Electrochemical CO2 Reduction Activity

First, we tested the EC CO2R activity of the N–C electrodes by recording linear sweep voltammograms in a CO2-saturated KHCO3 electrolyte (Figure S9). The currents increased in the order PANI-C < PPy-C < PANI(70)-PoPD(30)-C < PoPD-C < PANI(30)-PoPD(70)-C among the untreated catalysts. The NH3 treatment slightly increased the voltammetric currents, in comparison to PoPD-C. In contrast, the KOH-treated sample showed around 5 times lower currents (at −1.0 V) in comparison to the bare PoPD-C, despite the doubled surface area. The onset potentials (defined as the potential at which the slope of the current–potential curve deviates from zero), were determined from the derivative curves of the voltammograms (Figure S10 and Table S2). This followed the same order as the current densities, being significantly more negative for PoPD-C-KOH, in comparison to the other catalysts. The CO2R selectivity was measured during potentiostatic electrolysis between −0.5 and −0.9 V (vs RHE). Stationary currents (total current densities) followed a trend similar to that observed during the LSV measurements (Figure S9). Products formed in the gas and liquid phases were analyzed by online gas chromatography and ex situ NMR spectroscopy, respectively. The main reduction products were CO and H2, while CH4 was formed in minor amounts in the gas phase as well. The CO:H2 molar ratio was highest at −0.6 V for all studied samples (Figure C,F). Overall, among the catalysts synthesized from different precursors (without post chemical treatment), the highest CO selectivity was achieved for PANI(30)-PoPD(70)-C with 82 ± 2% FE, followed by PoPD-C (76 ± 3%) and then PANI(70)-PoPD(30)-C (64 ± 4%), PANI-C (66 ± 5%), and PPy-C (59 ± 5%) with similar selectivities. The NH3-treated catalyst, in addition to the increased current density, showed a slightly higher CO selectivity (83 ± 2%), in comparison to the bare PoPD-C. With the KOH treatment, however, both the reduction currents and the CO2R selectivity dropped (59 ± 12% CO at −0.6 V).

Figure 3

Partial current densities for H2 evolution (A, D) and CO-formation (B, E) on the N–C catalysts. Molar ratios of the CO and H2 produced (C, F) during the potentiostatic electrolysis at different electrode potentials. The lines through the data points serve only as guides for the eyes. The error bars represent the standard deviation of three measurements, performed on separate electrodes.

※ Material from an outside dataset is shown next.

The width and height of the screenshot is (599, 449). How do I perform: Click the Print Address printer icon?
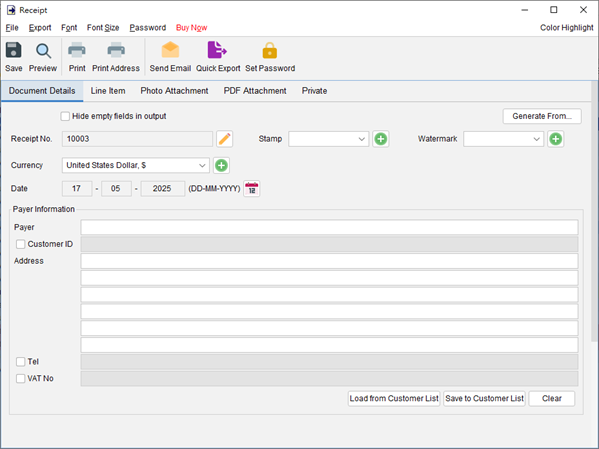point(116,50)
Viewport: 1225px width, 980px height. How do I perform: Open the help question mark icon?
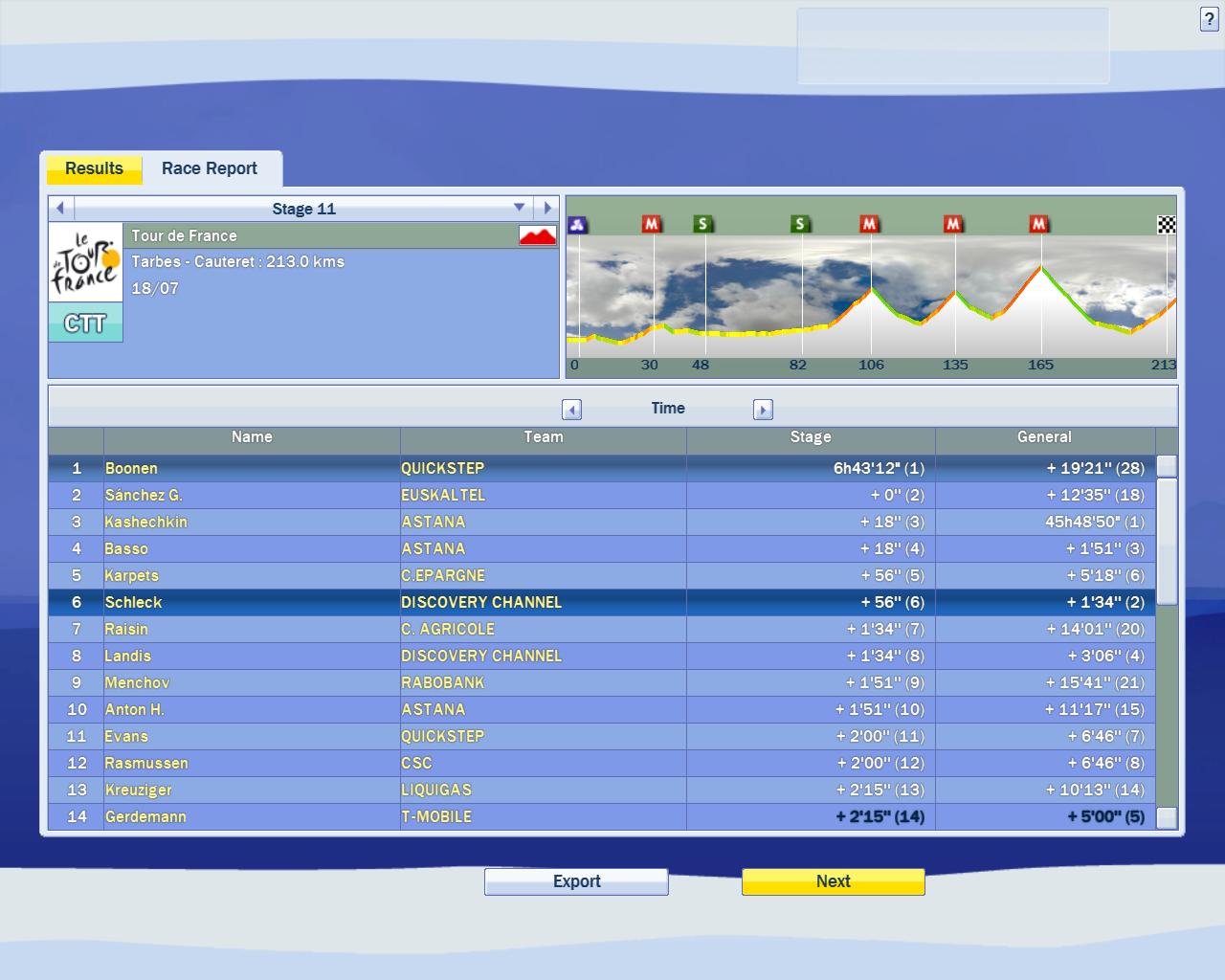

To compare the rate of CO2R and H2 evolution on the different N–C electrodes, we plotted the partial current densities (ICO and IHER) as a function of the electrode potential (Figure ). Interestingly, the IHER values were very similar for all catalysts, except for PoPD-C-KOH, for which it remained below −0.5 mA cm–2 in the studied potential regime. The overlapping IHER curves suggest similar active sites for the hydrogen evolution reaction for the different catalysts. In contrast, there are significant differences in the CO partial currents. On the basis of the ICO values, the untreated catalysts can be categorized into two groups. ICO was higher for the samples for which the precursors were rich in PoPD (i.e., PoPD-C and PANI(30)-PoPD(70)-C). For the other three samples, ICO was roughly half of the former values, being the highest for PANI(70)-PoPD(30)-C among them. We also normalized the partial currents by the roughness factors of the electrodes (Figure S11), and the order in the current densities remained the same. This indicates that chemical differences are responsible for the different catalytic activity, not the varying surface areas. In addition to CO and H2, CH4 also formed during CO2R (Figure S12). Although its Faradaic efficiency remained below 0.5% in all cases, it is still notable, as the formation of hydrocarbons on metal-free carbon materials has seldom been reported.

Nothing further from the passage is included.